Once it reaches the desired altitude level, the balloon will release a small aerosol plume of calcium carbonate. The payload will then scatter and cover an area of about 1 kilometer.
The high-altitude balloon will fly within the aerosol plume area for around 24 hours. While there, it will gather information about the particles’ behavior and evolution in the atmosphere.
The team noted that the experiment would replicate the similar effects caused by a volcanic eruption. In doing so, it will give scientists an overview of how the sunlight-reflecting particles could cool down Earth’s temperature.
However, solar geoengineering is a controversial technique that many believe would cause more damage to the environment if not regulated.

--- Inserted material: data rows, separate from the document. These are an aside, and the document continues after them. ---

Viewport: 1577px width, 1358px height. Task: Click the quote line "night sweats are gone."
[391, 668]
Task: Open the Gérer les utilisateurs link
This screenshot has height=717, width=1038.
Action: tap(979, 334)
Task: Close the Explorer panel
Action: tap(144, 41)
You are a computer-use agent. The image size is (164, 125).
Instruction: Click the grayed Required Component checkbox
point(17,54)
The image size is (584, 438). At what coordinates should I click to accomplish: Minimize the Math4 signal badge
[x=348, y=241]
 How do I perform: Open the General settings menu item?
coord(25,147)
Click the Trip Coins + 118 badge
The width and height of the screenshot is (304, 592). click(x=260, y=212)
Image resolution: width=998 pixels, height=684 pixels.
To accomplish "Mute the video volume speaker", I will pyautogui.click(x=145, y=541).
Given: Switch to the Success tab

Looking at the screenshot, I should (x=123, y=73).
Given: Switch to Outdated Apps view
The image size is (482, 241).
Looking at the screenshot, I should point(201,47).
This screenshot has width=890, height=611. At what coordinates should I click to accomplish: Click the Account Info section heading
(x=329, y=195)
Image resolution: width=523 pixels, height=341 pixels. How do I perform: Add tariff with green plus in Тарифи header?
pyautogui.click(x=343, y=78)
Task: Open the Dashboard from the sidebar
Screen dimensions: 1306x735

“But solar geoengineering is not the answer. Cutting incoming solar radiation affects the weather and hydrological cycle. It promotes drought. It destabilizes things and could cause wars. The side effects are many, and our models are just not good enough to predict the outcomes,” Kevin Trenberth, a lead author for the United Nation’s intergovernmental panel on climate change, was quoted as saying.
The Harvard researchers reiterate the claim that solar reengineering is just a delaying tactic and not the actual solution to climate change.
“Solar reengineering is a supplement, and in the end, we still have to cut emissions,” David Keith, one of the SCoPEx researchers, said.